## TRAVAIL DEMANDÉ
Dans tout le listing ci-dessous, remplacez « At what coordinates should I click to accomplish » par « Where should I click to accomplish » et recopiez les lignes sans rien modifier d'autre.

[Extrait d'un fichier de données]
● ● ● ●
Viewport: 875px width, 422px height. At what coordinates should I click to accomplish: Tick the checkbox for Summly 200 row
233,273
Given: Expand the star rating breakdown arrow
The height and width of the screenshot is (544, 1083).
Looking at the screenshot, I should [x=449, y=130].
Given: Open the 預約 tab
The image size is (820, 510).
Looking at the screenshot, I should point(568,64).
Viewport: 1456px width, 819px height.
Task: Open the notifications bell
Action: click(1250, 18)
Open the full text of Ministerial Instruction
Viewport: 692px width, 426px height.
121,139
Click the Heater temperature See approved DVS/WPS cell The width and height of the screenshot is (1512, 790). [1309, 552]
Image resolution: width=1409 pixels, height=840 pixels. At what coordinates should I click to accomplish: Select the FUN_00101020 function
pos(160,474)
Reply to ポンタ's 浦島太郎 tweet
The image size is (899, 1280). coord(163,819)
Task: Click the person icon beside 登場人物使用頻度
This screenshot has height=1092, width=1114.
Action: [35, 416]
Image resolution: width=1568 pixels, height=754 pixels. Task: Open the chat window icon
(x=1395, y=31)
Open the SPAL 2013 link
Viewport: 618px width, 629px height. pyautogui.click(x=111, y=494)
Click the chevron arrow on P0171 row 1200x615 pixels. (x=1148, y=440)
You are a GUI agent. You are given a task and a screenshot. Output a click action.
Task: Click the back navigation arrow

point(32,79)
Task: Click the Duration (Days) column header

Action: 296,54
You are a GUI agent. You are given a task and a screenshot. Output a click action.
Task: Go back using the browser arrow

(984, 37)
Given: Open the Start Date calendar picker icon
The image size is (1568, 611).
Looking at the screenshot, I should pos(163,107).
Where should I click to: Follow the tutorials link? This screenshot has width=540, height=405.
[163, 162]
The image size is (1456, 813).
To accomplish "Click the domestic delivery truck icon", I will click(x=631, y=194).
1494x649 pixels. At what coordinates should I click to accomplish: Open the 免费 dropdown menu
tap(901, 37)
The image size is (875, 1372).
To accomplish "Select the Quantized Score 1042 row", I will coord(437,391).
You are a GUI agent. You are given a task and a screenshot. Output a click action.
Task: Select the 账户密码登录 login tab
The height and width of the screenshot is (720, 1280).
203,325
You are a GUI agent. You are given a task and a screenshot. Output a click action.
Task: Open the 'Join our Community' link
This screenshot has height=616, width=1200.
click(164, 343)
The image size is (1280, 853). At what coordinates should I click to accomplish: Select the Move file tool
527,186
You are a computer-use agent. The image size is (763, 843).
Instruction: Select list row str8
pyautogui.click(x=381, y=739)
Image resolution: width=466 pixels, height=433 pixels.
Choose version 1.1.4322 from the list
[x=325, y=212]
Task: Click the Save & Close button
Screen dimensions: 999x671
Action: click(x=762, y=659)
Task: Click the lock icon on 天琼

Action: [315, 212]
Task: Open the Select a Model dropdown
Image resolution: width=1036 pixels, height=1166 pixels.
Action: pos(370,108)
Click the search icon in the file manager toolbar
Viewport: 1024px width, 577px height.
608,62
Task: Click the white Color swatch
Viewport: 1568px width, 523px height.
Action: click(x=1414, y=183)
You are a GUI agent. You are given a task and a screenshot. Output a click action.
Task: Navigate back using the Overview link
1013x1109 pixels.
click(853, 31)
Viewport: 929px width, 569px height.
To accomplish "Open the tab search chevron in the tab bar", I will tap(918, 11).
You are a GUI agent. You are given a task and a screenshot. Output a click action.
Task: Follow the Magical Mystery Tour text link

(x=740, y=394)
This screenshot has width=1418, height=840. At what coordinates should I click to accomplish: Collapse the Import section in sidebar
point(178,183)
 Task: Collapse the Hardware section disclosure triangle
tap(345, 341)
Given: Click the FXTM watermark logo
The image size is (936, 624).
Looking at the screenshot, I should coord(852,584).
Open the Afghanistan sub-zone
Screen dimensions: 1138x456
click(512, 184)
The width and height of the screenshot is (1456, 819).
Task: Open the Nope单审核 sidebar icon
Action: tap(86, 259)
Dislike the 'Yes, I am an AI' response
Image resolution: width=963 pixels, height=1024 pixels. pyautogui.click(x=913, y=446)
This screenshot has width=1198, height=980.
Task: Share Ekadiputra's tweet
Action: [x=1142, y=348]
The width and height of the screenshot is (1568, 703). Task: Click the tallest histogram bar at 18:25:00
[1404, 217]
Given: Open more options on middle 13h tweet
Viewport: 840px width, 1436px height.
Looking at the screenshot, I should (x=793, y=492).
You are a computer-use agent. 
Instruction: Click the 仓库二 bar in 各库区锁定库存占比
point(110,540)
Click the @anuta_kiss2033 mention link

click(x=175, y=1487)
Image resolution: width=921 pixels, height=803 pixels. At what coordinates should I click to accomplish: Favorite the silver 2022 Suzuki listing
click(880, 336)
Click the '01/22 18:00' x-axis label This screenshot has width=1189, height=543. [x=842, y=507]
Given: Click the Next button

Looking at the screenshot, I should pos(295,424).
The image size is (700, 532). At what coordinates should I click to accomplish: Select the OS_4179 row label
● ● ● ●
## RÉSULTAT CORRECT
Viewport: 875px width, 422px height. Where should I click to accomplish: Tick the checkbox for Summly 200 row
233,273
Given: Expand the star rating breakdown arrow
The height and width of the screenshot is (544, 1083).
Looking at the screenshot, I should [x=449, y=130].
Given: Open the 預約 tab
The image size is (820, 510).
Looking at the screenshot, I should point(568,64).
Viewport: 1456px width, 819px height.
Task: Open the notifications bell
Action: click(1250, 18)
Open the full text of Ministerial Instruction
Viewport: 692px width, 426px height.
121,139
Click the Heater temperature See approved DVS/WPS cell The width and height of the screenshot is (1512, 790). [1309, 552]
Image resolution: width=1409 pixels, height=840 pixels. Where should I click to accomplish: Select the FUN_00101020 function
pos(160,474)
Reply to ポンタ's 浦島太郎 tweet
The image size is (899, 1280). coord(163,819)
Task: Click the person icon beside 登場人物使用頻度
This screenshot has height=1092, width=1114.
Action: [35, 416]
Image resolution: width=1568 pixels, height=754 pixels. Task: Open the chat window icon
(x=1395, y=31)
Open the SPAL 2013 link
Viewport: 618px width, 629px height. pyautogui.click(x=111, y=494)
Click the chevron arrow on P0171 row 1200x615 pixels. (x=1148, y=440)
You are a GUI agent. You are given a task and a screenshot. Output a click action.
Task: Click the back navigation arrow

point(32,79)
Task: Click the Duration (Days) column header

Action: 296,54
You are a GUI agent. You are given a task and a screenshot. Output a click action.
Task: Go back using the browser arrow

(984, 37)
Given: Open the Start Date calendar picker icon
The image size is (1568, 611).
Looking at the screenshot, I should pos(163,107).
Where should I click to: Follow the tutorials link? This screenshot has width=540, height=405.
[163, 162]
The image size is (1456, 813).
To accomplish "Click the domestic delivery truck icon", I will click(x=631, y=194).
1494x649 pixels. Where should I click to accomplish: Open the 免费 dropdown menu
tap(901, 37)
The image size is (875, 1372).
To accomplish "Select the Quantized Score 1042 row", I will coord(437,391).
You are a GUI agent. You are given a task and a screenshot. Output a click action.
Task: Select the 账户密码登录 login tab
The height and width of the screenshot is (720, 1280).
203,325
You are a GUI agent. You are given a task and a screenshot. Output a click action.
Task: Open the 'Join our Community' link
This screenshot has height=616, width=1200.
click(164, 343)
The image size is (1280, 853). Where should I click to accomplish: Select the Move file tool
527,186
You are a computer-use agent. The image size is (763, 843).
Instruction: Select list row str8
pyautogui.click(x=381, y=739)
Image resolution: width=466 pixels, height=433 pixels.
Choose version 1.1.4322 from the list
[x=325, y=212]
Task: Click the Save & Close button
Screen dimensions: 999x671
Action: click(x=762, y=659)
Task: Click the lock icon on 天琼

Action: [315, 212]
Task: Open the Select a Model dropdown
Image resolution: width=1036 pixels, height=1166 pixels.
Action: pos(370,108)
Click the search icon in the file manager toolbar
Viewport: 1024px width, 577px height.
608,62
Task: Click the white Color swatch
Viewport: 1568px width, 523px height.
Action: click(x=1414, y=183)
You are a GUI agent. You are given a task and a screenshot. Output a click action.
Task: Navigate back using the Overview link
1013x1109 pixels.
click(853, 31)
Viewport: 929px width, 569px height.
To accomplish "Open the tab search chevron in the tab bar", I will tap(918, 11).
You are a GUI agent. You are given a task and a screenshot. Output a click action.
Task: Follow the Magical Mystery Tour text link

(x=740, y=394)
This screenshot has width=1418, height=840. Where should I click to accomplish: Collapse the Import section in sidebar
point(178,183)
 Task: Collapse the Hardware section disclosure triangle
tap(345, 341)
Given: Click the FXTM watermark logo
The image size is (936, 624).
Looking at the screenshot, I should coord(852,584).
Open the Afghanistan sub-zone
Screen dimensions: 1138x456
click(512, 184)
The width and height of the screenshot is (1456, 819).
Task: Open the Nope单审核 sidebar icon
Action: tap(86, 259)
Dislike the 'Yes, I am an AI' response
Image resolution: width=963 pixels, height=1024 pixels. pyautogui.click(x=913, y=446)
This screenshot has width=1198, height=980.
Task: Share Ekadiputra's tweet
Action: [x=1142, y=348]
The width and height of the screenshot is (1568, 703). Task: Click the tallest histogram bar at 18:25:00
[1404, 217]
Given: Open more options on middle 13h tweet
Viewport: 840px width, 1436px height.
Looking at the screenshot, I should (x=793, y=492).
You are a computer-use agent. 
Instruction: Click the 仓库二 bar in 各库区锁定库存占比
point(110,540)
Click the @anuta_kiss2033 mention link

click(x=175, y=1487)
Image resolution: width=921 pixels, height=803 pixels. Where should I click to accomplish: Favorite the silver 2022 Suzuki listing
click(880, 336)
Click the '01/22 18:00' x-axis label This screenshot has width=1189, height=543. [x=842, y=507]
Given: Click the Next button

Looking at the screenshot, I should pos(295,424).
The image size is (700, 532). Where should I click to accomplish: Select the OS_4179 row label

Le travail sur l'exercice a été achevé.